### TASK:
Scan the material below for the string "hour", and copy every line where it shows up.

Top of RECORDED DATA

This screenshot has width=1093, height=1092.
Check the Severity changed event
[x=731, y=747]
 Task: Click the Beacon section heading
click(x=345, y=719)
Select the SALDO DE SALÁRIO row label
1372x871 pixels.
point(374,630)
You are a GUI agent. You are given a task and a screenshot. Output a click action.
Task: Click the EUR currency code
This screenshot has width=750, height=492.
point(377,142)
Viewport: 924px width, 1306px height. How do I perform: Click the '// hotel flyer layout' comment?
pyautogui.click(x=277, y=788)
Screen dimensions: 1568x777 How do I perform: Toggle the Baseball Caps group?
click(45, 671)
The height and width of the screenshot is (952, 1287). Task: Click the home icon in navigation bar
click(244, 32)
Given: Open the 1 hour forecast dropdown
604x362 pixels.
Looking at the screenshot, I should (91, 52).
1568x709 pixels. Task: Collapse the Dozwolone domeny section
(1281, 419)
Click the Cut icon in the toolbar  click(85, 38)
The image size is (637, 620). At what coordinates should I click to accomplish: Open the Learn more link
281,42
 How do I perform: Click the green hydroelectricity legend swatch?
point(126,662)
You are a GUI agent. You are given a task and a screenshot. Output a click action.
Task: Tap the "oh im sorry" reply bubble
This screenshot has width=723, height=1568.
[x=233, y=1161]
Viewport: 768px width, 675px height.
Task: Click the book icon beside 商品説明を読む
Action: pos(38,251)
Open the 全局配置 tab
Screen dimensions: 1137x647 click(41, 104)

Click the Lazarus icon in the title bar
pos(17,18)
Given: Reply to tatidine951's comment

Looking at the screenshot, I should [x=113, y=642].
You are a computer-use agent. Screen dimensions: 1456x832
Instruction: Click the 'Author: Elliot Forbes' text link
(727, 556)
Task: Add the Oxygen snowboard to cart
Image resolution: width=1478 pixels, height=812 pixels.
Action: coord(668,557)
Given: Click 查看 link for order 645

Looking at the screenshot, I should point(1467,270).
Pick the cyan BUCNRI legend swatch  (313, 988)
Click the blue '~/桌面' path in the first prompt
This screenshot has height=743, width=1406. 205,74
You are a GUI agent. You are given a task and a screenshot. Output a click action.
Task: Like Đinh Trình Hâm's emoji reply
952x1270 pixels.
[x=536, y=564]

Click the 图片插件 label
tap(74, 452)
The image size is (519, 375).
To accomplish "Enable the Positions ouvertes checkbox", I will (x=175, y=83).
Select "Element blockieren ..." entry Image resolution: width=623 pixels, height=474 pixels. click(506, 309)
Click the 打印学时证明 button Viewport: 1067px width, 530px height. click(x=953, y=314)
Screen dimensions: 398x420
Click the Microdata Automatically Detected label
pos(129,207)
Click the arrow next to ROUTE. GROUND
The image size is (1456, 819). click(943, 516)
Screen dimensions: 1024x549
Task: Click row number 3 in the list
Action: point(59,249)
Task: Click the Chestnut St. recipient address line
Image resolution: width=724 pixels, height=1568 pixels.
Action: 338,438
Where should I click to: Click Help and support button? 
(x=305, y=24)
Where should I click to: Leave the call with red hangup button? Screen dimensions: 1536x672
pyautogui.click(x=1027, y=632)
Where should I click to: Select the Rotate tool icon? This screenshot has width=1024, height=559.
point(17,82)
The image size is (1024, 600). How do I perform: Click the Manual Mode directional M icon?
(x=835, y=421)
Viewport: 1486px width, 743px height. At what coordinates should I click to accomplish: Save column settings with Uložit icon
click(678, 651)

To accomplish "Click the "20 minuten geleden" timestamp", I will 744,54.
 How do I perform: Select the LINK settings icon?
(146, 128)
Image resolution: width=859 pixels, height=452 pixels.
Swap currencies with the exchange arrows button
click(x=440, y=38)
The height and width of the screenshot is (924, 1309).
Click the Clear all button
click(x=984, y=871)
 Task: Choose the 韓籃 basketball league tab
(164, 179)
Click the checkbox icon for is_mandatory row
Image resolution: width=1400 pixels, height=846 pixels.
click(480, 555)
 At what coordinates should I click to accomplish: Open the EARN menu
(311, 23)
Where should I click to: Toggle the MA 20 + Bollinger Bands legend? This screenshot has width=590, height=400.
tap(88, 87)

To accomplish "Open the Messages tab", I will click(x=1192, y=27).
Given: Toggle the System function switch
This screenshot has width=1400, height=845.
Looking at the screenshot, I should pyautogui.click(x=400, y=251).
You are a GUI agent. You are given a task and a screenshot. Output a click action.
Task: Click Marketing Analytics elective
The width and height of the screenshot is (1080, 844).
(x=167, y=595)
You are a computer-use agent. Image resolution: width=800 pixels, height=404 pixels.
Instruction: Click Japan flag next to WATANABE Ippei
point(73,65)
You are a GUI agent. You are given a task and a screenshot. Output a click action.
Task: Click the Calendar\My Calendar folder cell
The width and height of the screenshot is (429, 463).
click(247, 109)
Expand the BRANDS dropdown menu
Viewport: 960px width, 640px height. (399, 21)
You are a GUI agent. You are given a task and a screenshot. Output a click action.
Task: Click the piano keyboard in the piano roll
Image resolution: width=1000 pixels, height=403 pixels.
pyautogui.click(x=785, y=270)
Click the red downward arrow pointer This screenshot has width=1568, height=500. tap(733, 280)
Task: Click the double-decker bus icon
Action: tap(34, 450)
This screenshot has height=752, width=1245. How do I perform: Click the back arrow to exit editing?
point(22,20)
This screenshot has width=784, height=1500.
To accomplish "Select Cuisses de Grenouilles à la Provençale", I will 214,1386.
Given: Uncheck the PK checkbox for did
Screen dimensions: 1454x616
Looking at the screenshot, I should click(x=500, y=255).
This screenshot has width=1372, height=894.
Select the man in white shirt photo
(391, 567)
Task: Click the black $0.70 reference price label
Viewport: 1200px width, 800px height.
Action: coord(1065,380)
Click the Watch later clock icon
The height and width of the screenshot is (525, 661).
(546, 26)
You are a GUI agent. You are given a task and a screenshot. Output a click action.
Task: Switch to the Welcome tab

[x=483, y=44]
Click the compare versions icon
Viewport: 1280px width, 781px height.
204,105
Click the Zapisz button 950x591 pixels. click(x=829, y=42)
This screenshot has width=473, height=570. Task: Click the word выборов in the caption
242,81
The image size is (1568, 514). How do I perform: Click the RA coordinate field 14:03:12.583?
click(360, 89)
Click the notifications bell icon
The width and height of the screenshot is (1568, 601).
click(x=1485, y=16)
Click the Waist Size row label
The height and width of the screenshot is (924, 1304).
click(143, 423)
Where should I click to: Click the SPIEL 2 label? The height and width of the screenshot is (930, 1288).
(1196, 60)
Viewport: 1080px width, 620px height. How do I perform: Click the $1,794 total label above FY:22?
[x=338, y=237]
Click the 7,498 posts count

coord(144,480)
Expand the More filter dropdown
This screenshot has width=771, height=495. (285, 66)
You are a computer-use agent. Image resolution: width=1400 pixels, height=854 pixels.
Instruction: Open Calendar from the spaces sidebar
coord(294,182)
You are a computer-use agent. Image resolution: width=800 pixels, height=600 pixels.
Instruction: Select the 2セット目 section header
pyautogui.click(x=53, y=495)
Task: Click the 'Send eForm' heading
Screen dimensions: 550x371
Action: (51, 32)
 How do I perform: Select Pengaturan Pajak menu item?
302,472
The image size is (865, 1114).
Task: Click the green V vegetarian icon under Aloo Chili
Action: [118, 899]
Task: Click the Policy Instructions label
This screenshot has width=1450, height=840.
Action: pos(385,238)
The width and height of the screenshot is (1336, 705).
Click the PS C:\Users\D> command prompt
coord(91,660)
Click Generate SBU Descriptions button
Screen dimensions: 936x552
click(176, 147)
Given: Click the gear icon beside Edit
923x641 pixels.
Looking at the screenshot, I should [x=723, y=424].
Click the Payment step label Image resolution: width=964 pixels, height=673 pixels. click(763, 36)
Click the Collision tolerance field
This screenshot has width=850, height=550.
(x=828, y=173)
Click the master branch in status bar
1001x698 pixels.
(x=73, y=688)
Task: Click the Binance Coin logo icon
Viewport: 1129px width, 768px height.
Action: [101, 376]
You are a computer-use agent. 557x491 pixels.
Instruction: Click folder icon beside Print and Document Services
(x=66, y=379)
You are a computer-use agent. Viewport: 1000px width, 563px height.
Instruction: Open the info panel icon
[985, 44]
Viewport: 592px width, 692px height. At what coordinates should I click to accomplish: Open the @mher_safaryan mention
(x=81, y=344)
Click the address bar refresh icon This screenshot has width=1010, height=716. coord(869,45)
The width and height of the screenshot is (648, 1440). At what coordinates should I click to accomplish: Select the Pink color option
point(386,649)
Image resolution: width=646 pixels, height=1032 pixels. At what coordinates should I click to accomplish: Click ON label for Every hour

Bottom of RECORDED DATA

### ANSWER TO THIS EXERCISE:
Given: Open the 1 hour forecast dropdown
Image resolution: width=646 pixels, height=1032 pixels. At what coordinates should I click to accomplish: Click ON label for Every hour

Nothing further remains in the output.